Predict Responsibly: Increasing Fairness by Learning to Defer

Anonymous

Nov 03, 2017 (modified: Nov 03, 2017) ICLR 2018 Conference Blind Submission readers: everyone Show Bibtex
  • Abstract: Machine learning systems, which are often used for high-stakes decisions, typically suffer from two mutually reinforcing problems: unfairness and opaqueness. Many popular models, although generally accurate, cannot accurately express uncertainty about their predictions. Even in regimes where a model is fallible, users may trust the model’s predictions too fully, and allow its biases to reinforce the user’s own. In this work, we explore models that learn to defer. In our scheme, a model learns to classify accurately and fairly, but also to defer if necessary, passing judgment to a downstream decision-maker such as a human user. We propose a learning algorithm which accounts for potential biases held by decision-makers later in a pipeline.

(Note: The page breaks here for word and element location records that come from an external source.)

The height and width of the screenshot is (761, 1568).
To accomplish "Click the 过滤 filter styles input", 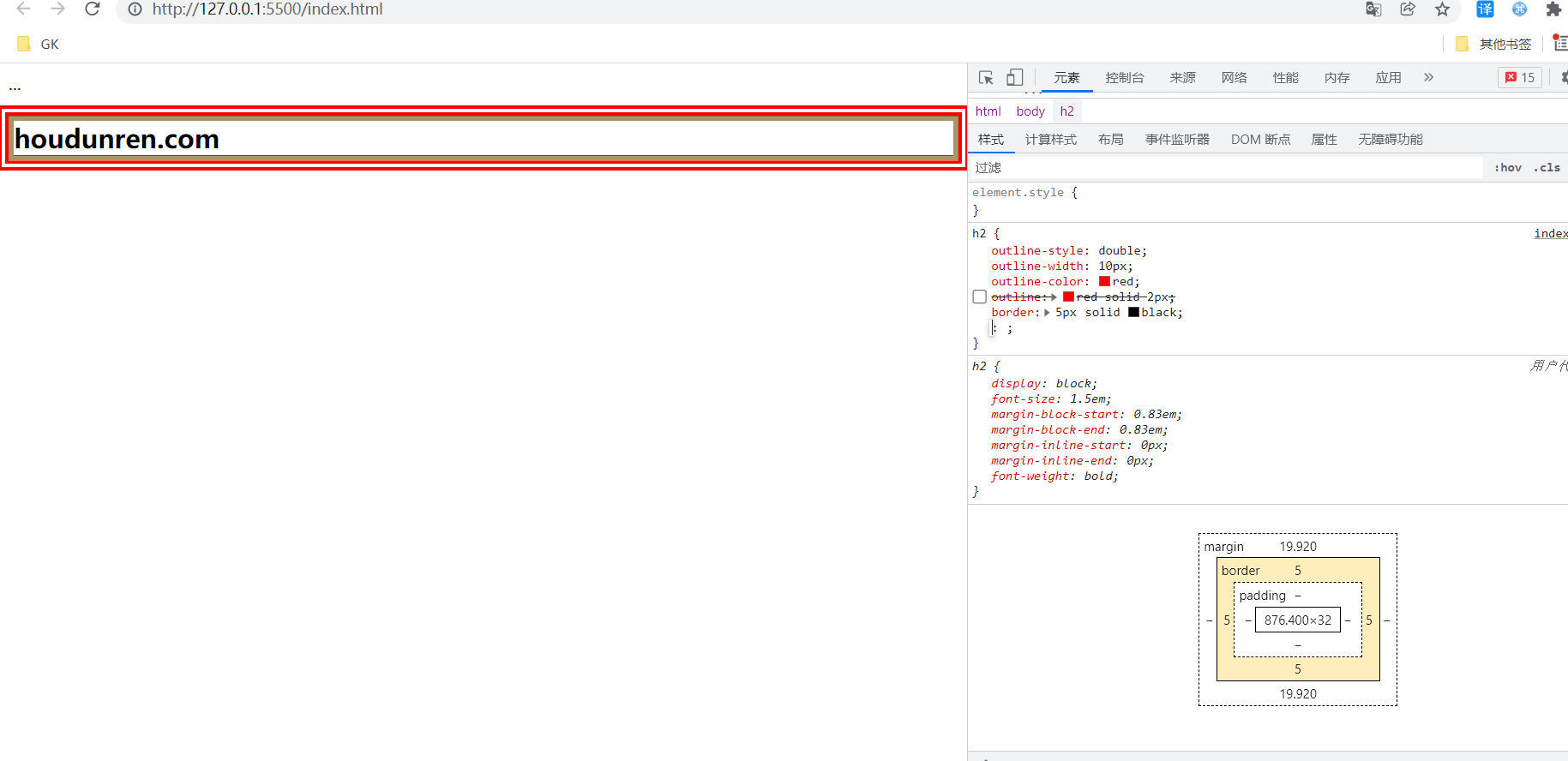I will 1226,168.
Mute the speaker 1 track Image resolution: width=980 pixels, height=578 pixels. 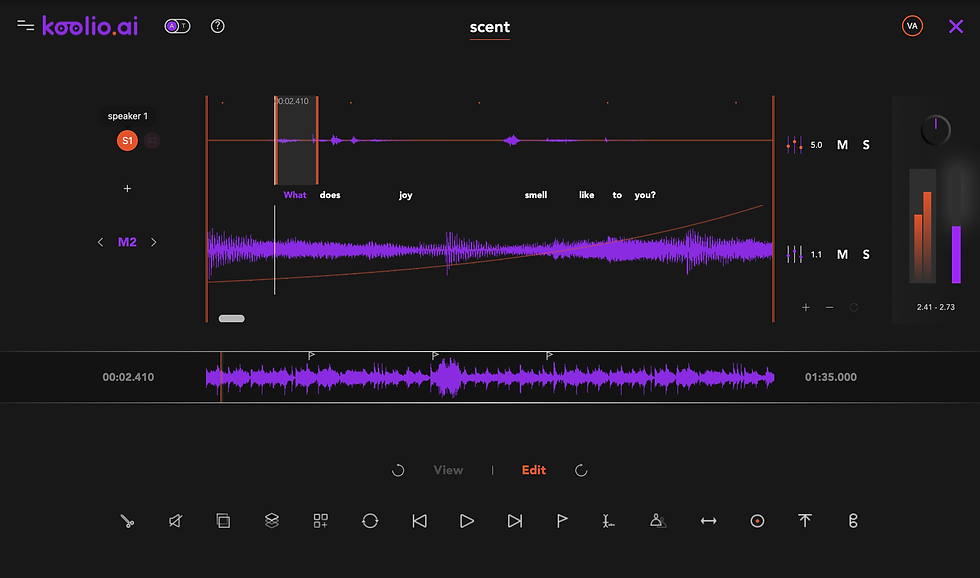pos(841,144)

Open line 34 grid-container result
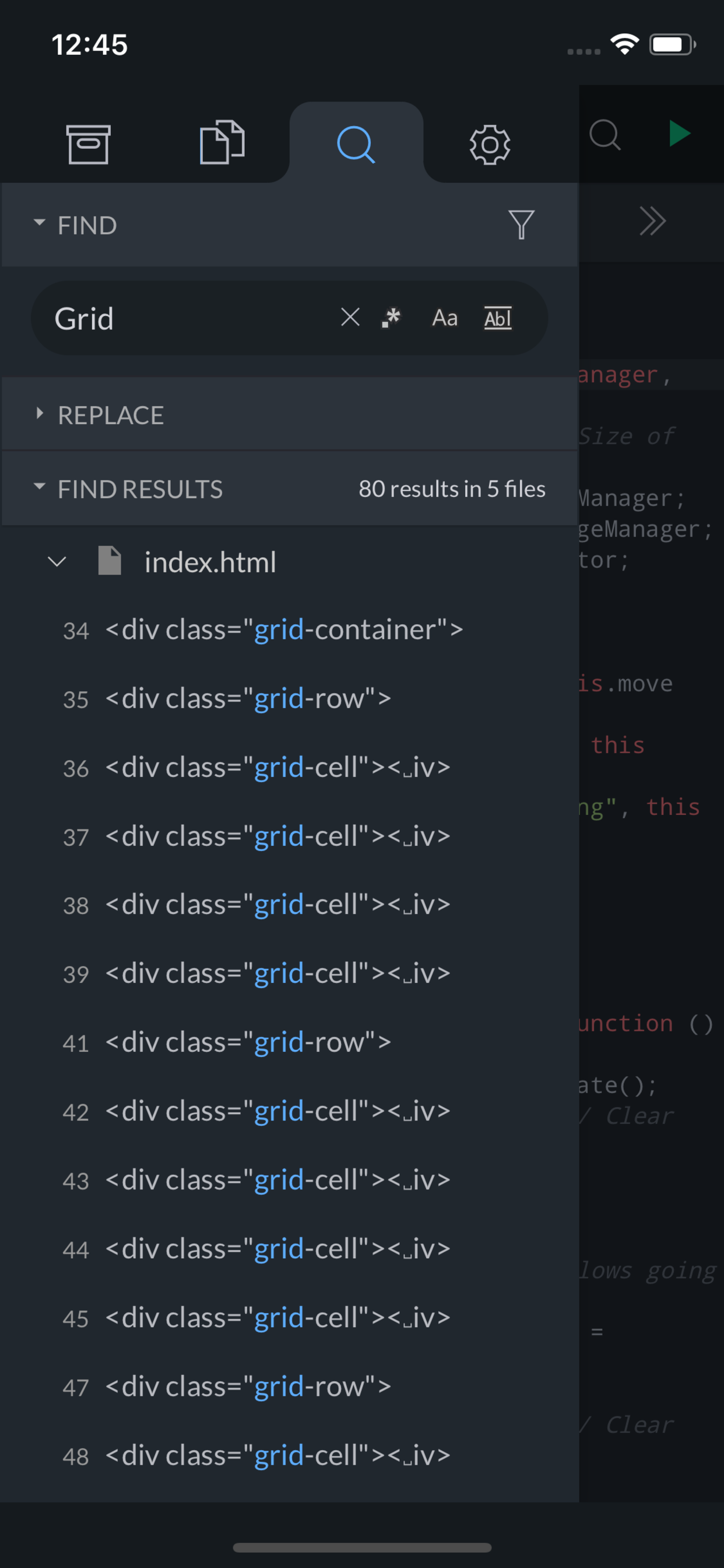(284, 630)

Experiments on real-world datasets demonstrate that learning to defer can make a model not only more accurate but also less biased. Even when operated by highly biased users, we show that deferring models can still greatly improve the fairness of the entire pipeline.
  • TL;DR: Incorporating the ability to say I-don't-know can improve the fairness of a classifier without sacrificing too much accuracy, and this improvement magnifies when the classifier has insight into downstream decision-making.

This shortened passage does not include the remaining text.